The lofty altitude of this plateau, and the precipitous fronts of its rimming mountains, bespeak, for its neighborhood, scenes of grandeur,—waterfalls, gorges, mad streams, crags, and forests which, when looked upon from above, with their appalling hush, wave back the observer. Whiteside, a few miles from the village, is a point which no sojourner in the mountains should fail to visit. A sight down a precipice’s “headlong perpendicular” of nearly 2,000 feet has something in it positively chilling. As the observer to secure a fair view lies flat on the ground with part of his head projected over a space of dread nothingness, the horrible sensations created, which in some minds culminate in an overpowering desire to gently slip away and out in air, are fancifully attributed to the influences of a “demon of the abyss.” The pure, apparently tangible air of the void, and the soft moss-like bed of the deep-down forest bordered by a silver stream, have an irresistible fascination, especially over one troubled with ennui. Get the guide to hold your feet when you crawl to the verge.
There is a grand mountain prospect from the summit of Whiteside. The landmarks of four states are crowded within the vision. Mount Yonah, lifting its head in clouds, is the most marked point in Georgia; a white spot, known as the German settlement of Walhalla, is visible in the level plains of South Carolina; the Smoky Mountains bounding Tennessee line the northwestern horizon, and on all sides lie the valleys and peaks of the state, in which the feet of Whiteside are rooted.
The falls of Omakaluka creek, three miles west of Highlands, are a succession of cascades, 400 feet in descent. The most noteworthy cataract, of the plateau region, is located about four miles from Highlands, and known as the Dry Fall of the Cullasaja. The name was given, not for the reason of the fall being dry, but because of the practicability of a man walking dry-shod between the falling sheet of water and the cliff over which it plunges. The way to reach it is by the turnpike wending toward Franklin twenty-two miles from Highlands. This road is smooth as a floor, and runs for miles through unfenced forests, principally of oak and hemlock. After pursuing it for three miles, a sign board will direct you to turn to your left down a slope. You can ride or walk, as suits your convenience. It is a pleasant ramble along a wooded ridge, before you reach the laureled bank of the river. Meanwhile the solemn and tremendous roar of the cataract has been resounding in your ears; and it is therefore with a faint foreshadowing of what is to be revealed that you pass between the shorn hedge of laurel, to the edge of a cliff, below which, between impending cañon walls, fringed with pines, leaps the waters of the Cullasaja, in a sheer descent of ninety feet.
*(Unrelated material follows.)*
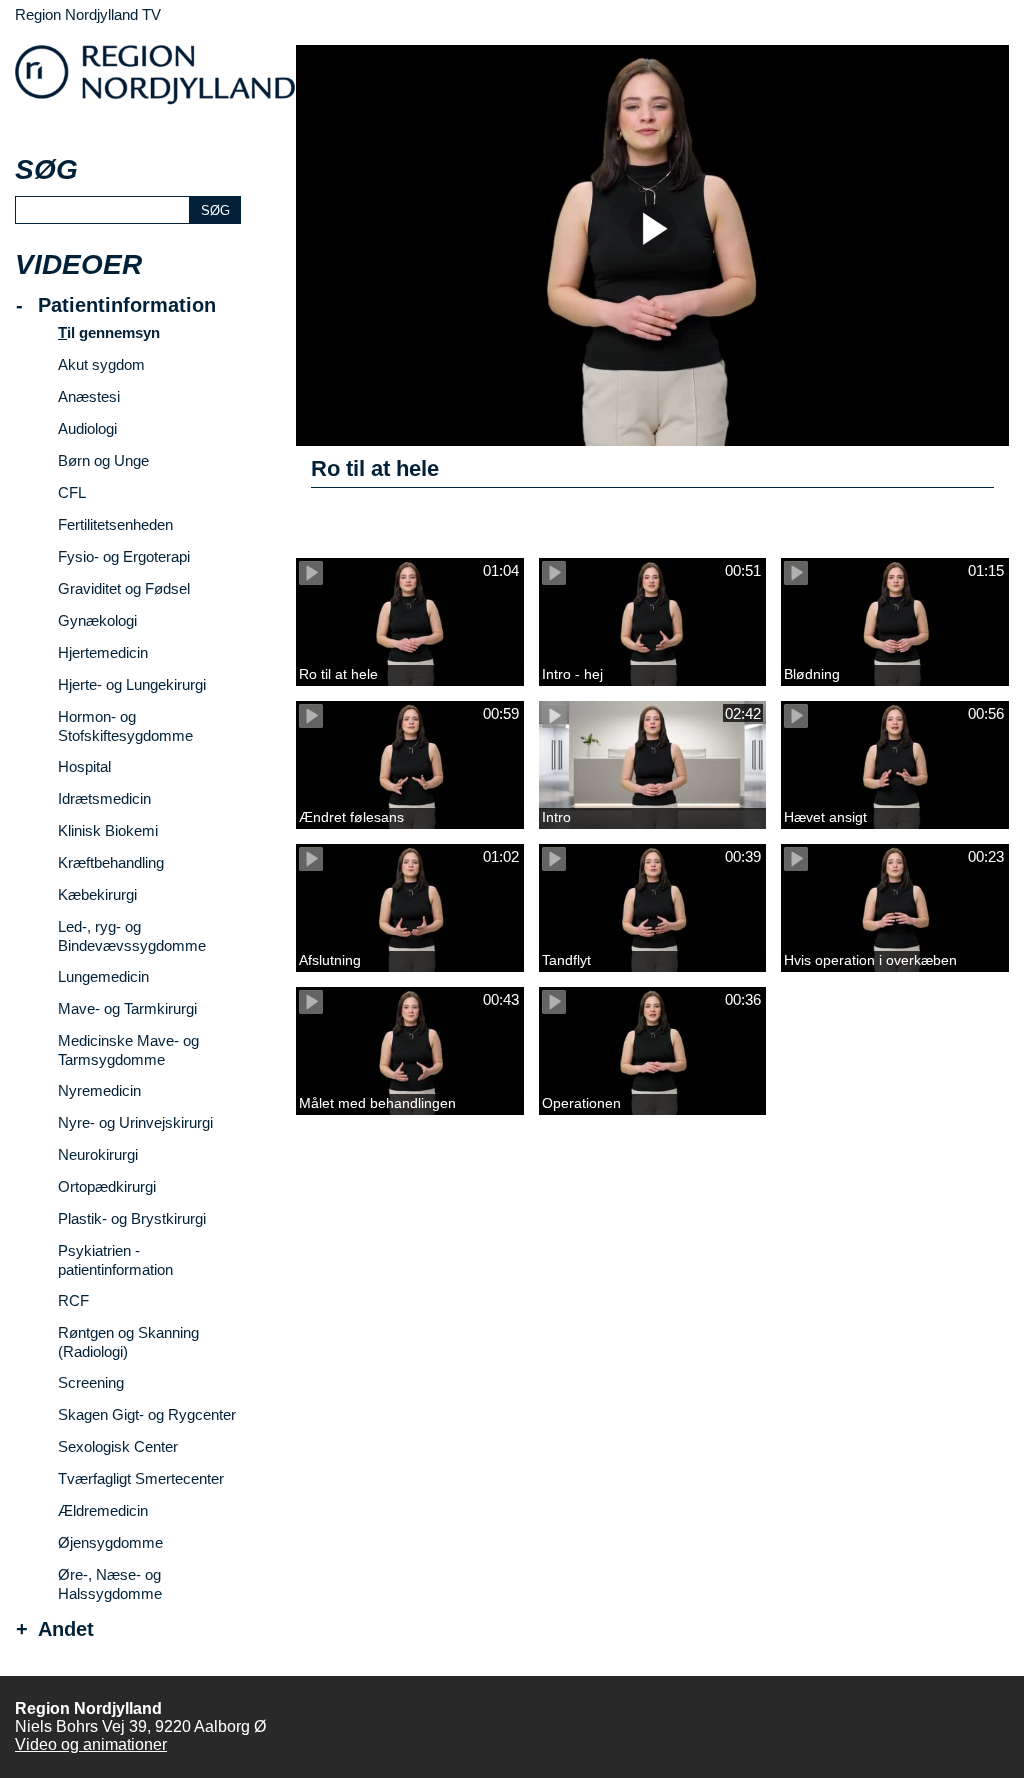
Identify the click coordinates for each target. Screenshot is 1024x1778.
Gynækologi (97, 620)
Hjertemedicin (103, 652)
The descent from Highlands into the level valley of the Cullasaja is one possessing panoramic grandeur to an extent equalled by but few highways in the Alleghanies.
Six waterfalls lie in its vicinity. Down the wooded slope winds the road, at times sweeping round points, from which, by simply halting your horse in his tracks, can be secured deep valley views of romantic loveliness.
On this descent a series of picturesque rapids and cascades enlivens the way; and, in a deep gorge, where, on one precipitous side the turnpike clings, and the other rises abruptly across the void, tumbles the lower Sugar Fork falls. They are heard, but unseen, from the narrow road. The descent is arduous, but all difficulties encountered are well repaid by the sight from the bottom of the cañon.
From the foot of the mountain, on toward Franklin there is little of the sublime to hold the attention. From this village the traveler en route for iron ways would better travel toward the Georgia state line, which runs along the low crest of the Blue Ridge. The road winds beside the Little Tennessee, following it through wide alluvial bottoms until this stream which, thirty miles below, is a wide and noble river, has dwindled to an insignificant creek. At Rabun gap you pass out of North Carolina.
The scenery of the southern slope of the Blue Ridge, in Northern Georgia, is justly celebrated for its sublimity and wildness. Although outside the prescribed limit of this volume, its proximity alone to the picturesque regions of the high plateau of the Alleghanies, should entitle it to some notice.